# taz.de -- Modifizierter Gesetzentwurf: Kompromiss zum Meldegesetz steht
       
       > Der Bundestag hat im Juni das Meldegesetz verabschiedet. Datenschützer
       > liefen Sturm dagegen. Jetzt gibt es eine Neufassung. Nächste Woche soll
       > sie beschlossen werden.
       
 (IMG) Bild: Protest gegen das Meldegesetz im Sommer 2012.
       
       BERLIN dpa | Bund und Länder haben sich auf Details beim umstrittenen
       Meldegesetz verständigt. Bei einem informellen Vorgespräch am Mittwochabend
       sei der monatelange Streit beigelegt worden, bestätigte der
       SPD-Innenexperte Michael Hartmann, am Donnerstag. Zuvor hatte die
       Hannoversche Allgemeine Zeitung darüber berichtet. Am kommenden Dienstag
       soll der Vermittlungsausschuss von Bundestag und Bundesrat den
       modifizierten Gesetzentwurf beschließen.
       
       Die Eckpunkte stehen schon länger fest: Meldeämter dürfen Namen und
       Adressen nur dann zu Werbezwecken an Firmen weitergeben, wenn die
       Betroffenen dem ausdrücklich zustimmen. Hartmann sieht in der Einigung auf
       der Basis des entsprechenden Bundesratsbeschlusses eine „erhebliche
       Verbesserung für den Datenschutz.“ Er sagte der dpa: „Wir haben aus einem
       schlechten Gesetz ein besseres bis gutes gemacht.“
       
       Nach dem Ende Juni vom Bundestag verabschiedeten Entwurf sollten Meldeämter
       die Daten ohne ausdrückliche Einwilligung der Bürger weitergeben dürfen.

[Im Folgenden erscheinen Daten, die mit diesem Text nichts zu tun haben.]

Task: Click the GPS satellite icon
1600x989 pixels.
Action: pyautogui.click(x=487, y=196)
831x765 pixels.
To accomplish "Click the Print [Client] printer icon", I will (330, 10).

       Der Beschluss hatte heftige Proteste etwa bei Datenschützern ausgelöst. Für
       Empörung sorgte auch die Tatsache, dass die Abstimmung im Plenum während
       des Fußball-EM-Halbfinales zwischen Deutschland und Italien stattfand – bei
       geringer Präsenz.
       
       Geplant ist jetzt, dass die Bürger entweder ihre generelle Zustimmung bei
       der Meldebehörde erklären oder aber das Unternehmen, das die Daten nutzen
       will, das Okay der Betroffenen selbst einholt. Meldeämter sollen
       stichprobenartig prüfen, ob solche Einwilligungserklärungen bei den Firmen
       vorliegen. Bei Verstößen soll ein Bußgeld fällig werden.
       
       Auch in Fragen der Zweckbindung gab es bei dem Treffen einen Kompromiss.

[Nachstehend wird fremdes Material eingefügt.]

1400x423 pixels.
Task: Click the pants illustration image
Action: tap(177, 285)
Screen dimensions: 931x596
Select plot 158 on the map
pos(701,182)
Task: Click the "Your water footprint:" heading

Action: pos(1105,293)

       Empfänger von Meldedaten dürfen diese künftig ausschließlich für den Zweck
       verwenden, für dessen Erfüllung sie ihnen übermittelt wurden. Danach sind
       die Daten zu löschen.
       
       Nach Informationen des ARD-Hauptstadtstudios sollen sich unverheiratete
       Soldaten, die in der Kaserne wohnen, künftig nicht mehr wie bisher mit
       erstem Wohnsitz an ihrem Dienstort anmelden müssen. Diese Regelung gilt
       allerdings nur, wenn die Betroffenen kürzer als zwölf Monate an den neuen
       Dienstort versetzt werden. Ursprünglich hatte die Bundesregierung einen
       vollständigen Wegfall des Meldezwangs geplant. Den soll es nun wegen der
       drohenden Steuerausfälle der Garnisonskommunen nicht geben.